I would try two things, depending on what’s possible:
-
Start with the simplest possible working model (e.g., no hierarchical priors, no covariance modeling, etc.), get that fitting, then build up incrementally to a more complex model. That way, you will see where things go off the rails.
-
Look at the posterior and see which variables are failing. Are you sure with all of that indexing that you’re putting priors on all the continuous parameters? If not, HMC is going to fail. You can add print("variable A = ", A)
type statements to the code to inspect what’s happening as the log density is being built up.
Also, the way you’re coding the multivariate normal isn’t helpful. You can just use a regular multi_normal
, which will do the decompositions internally. There’s nothing to be gained doing it yourself. Also, it’s going to be hard to do anything efficiently if each observation gets its own covariance matrix. It can also be very hard to fit if they don’t share a lot of parameters—it winds up being very prior driven.

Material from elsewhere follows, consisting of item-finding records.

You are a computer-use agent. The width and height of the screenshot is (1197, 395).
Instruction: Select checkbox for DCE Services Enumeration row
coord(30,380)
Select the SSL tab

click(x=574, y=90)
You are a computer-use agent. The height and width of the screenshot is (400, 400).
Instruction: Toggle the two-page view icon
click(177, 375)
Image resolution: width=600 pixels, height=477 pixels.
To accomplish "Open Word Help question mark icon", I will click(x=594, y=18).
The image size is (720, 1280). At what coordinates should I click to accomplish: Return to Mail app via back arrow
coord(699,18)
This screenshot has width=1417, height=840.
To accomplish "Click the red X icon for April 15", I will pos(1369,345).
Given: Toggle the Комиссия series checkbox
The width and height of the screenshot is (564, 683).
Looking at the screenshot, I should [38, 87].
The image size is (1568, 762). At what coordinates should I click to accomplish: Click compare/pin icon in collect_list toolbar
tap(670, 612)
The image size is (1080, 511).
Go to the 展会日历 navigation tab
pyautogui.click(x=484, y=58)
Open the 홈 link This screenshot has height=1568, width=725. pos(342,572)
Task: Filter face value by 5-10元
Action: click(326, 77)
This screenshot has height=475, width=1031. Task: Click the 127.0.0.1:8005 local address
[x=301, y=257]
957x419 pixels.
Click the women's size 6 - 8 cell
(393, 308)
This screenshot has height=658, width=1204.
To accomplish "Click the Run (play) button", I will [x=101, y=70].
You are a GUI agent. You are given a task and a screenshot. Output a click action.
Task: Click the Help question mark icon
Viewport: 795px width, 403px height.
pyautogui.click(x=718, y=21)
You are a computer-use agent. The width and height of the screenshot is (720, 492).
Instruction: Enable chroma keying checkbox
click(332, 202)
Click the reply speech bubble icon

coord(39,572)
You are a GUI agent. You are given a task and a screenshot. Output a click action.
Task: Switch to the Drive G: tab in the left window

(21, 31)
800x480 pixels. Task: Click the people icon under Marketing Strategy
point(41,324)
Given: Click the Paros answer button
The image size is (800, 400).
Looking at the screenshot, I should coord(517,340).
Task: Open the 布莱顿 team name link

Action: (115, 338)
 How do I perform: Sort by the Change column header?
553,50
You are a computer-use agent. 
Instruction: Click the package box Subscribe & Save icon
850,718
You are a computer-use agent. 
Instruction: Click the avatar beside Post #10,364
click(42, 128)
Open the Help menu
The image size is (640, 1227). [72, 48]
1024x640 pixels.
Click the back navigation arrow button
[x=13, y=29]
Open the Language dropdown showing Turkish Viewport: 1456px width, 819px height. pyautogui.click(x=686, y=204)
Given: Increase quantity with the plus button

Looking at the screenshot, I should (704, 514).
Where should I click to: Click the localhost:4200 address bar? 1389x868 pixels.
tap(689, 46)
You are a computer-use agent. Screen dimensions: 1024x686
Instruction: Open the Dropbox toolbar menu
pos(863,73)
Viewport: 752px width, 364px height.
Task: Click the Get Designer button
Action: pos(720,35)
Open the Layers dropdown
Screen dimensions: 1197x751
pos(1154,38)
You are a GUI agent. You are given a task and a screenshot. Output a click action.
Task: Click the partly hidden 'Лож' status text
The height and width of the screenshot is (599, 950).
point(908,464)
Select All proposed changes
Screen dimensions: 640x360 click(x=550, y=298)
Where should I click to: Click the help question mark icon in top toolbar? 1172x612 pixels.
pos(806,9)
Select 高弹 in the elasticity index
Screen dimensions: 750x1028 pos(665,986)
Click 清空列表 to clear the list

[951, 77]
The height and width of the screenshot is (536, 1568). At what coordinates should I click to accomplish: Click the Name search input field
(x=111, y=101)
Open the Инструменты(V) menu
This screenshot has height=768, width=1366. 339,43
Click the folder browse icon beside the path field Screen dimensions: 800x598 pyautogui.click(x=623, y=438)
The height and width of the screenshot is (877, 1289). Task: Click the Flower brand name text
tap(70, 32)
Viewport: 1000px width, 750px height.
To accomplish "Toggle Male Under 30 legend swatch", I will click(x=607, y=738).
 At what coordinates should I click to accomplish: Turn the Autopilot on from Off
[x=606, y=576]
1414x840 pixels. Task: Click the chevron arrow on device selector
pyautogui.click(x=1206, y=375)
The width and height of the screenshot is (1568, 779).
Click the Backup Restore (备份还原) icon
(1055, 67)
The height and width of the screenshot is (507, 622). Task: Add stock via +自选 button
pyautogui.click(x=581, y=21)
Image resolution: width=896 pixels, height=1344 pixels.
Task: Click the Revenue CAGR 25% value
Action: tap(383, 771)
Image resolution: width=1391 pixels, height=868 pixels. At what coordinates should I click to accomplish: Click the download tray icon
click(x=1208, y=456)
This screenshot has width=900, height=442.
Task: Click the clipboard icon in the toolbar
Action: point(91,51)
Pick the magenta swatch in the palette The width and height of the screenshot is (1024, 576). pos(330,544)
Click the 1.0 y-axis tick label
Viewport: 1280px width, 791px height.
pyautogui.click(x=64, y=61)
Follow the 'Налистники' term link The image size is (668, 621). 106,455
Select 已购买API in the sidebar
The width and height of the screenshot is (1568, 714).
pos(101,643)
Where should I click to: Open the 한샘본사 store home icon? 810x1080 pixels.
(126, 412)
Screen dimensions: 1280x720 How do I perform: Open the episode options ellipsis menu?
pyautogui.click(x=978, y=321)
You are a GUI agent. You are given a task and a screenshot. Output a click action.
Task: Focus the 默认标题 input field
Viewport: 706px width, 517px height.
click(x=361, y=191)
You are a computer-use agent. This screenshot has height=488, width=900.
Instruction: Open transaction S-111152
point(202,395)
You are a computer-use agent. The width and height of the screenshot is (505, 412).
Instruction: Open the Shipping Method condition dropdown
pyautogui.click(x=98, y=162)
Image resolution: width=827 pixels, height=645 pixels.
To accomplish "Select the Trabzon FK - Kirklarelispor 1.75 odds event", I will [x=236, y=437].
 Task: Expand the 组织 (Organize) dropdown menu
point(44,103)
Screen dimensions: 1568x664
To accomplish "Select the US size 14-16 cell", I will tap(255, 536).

Unless you really believe in your wishers prior, I’d recommend coding with Cholesky factors and using a combination of LKJ priors on the correlations and independent priors on the scales (see the regression chapter of the User’s Guide for instructions). But again, I wouldn’t do that until I had a simpler version of the model working.
There’s probably better ways to do the linear algebra than rows-dot-product along with a replication of a bunch of rows. But again, I wouldn’t worry too much about efficiency until you have a simpler model fitting well and then this model fitting well.
Thank you so much Bob for your explanation